RECORDS FOR THE TASK ::
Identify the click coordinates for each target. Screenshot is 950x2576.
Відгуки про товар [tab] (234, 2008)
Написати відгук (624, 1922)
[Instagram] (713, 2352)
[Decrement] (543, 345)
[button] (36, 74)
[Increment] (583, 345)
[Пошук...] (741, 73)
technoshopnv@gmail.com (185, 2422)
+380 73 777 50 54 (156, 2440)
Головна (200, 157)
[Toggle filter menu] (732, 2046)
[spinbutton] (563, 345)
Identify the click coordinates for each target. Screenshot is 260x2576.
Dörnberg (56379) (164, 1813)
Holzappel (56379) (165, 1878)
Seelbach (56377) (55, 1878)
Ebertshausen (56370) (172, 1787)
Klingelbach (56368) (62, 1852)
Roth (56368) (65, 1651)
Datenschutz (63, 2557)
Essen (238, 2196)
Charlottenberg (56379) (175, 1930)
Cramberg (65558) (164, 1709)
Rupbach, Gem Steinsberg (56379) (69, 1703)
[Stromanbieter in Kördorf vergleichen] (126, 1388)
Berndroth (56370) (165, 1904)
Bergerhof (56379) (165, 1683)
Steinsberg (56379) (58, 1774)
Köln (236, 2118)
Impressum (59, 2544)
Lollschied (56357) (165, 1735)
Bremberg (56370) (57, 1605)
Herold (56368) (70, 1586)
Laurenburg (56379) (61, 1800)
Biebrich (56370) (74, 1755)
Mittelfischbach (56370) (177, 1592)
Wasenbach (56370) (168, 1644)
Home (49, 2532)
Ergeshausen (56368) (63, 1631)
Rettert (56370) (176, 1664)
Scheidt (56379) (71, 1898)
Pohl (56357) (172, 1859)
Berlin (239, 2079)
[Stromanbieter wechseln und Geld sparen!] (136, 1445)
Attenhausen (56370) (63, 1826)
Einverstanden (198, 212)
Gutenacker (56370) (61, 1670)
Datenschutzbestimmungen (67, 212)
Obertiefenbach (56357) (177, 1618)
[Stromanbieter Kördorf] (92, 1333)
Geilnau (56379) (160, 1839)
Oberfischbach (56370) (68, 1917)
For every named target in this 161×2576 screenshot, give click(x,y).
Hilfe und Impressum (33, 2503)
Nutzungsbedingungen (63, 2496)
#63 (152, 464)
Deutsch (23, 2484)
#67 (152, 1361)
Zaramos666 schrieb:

GOAL OF THE EXERCISE :: Please find each line in the records above that holds the word "Steinsberg", and copy it.

EXERCISE RESULT ::
Rupbach, Gem Steinsberg (56379) (69, 1703)
Steinsberg (56379) (58, 1774)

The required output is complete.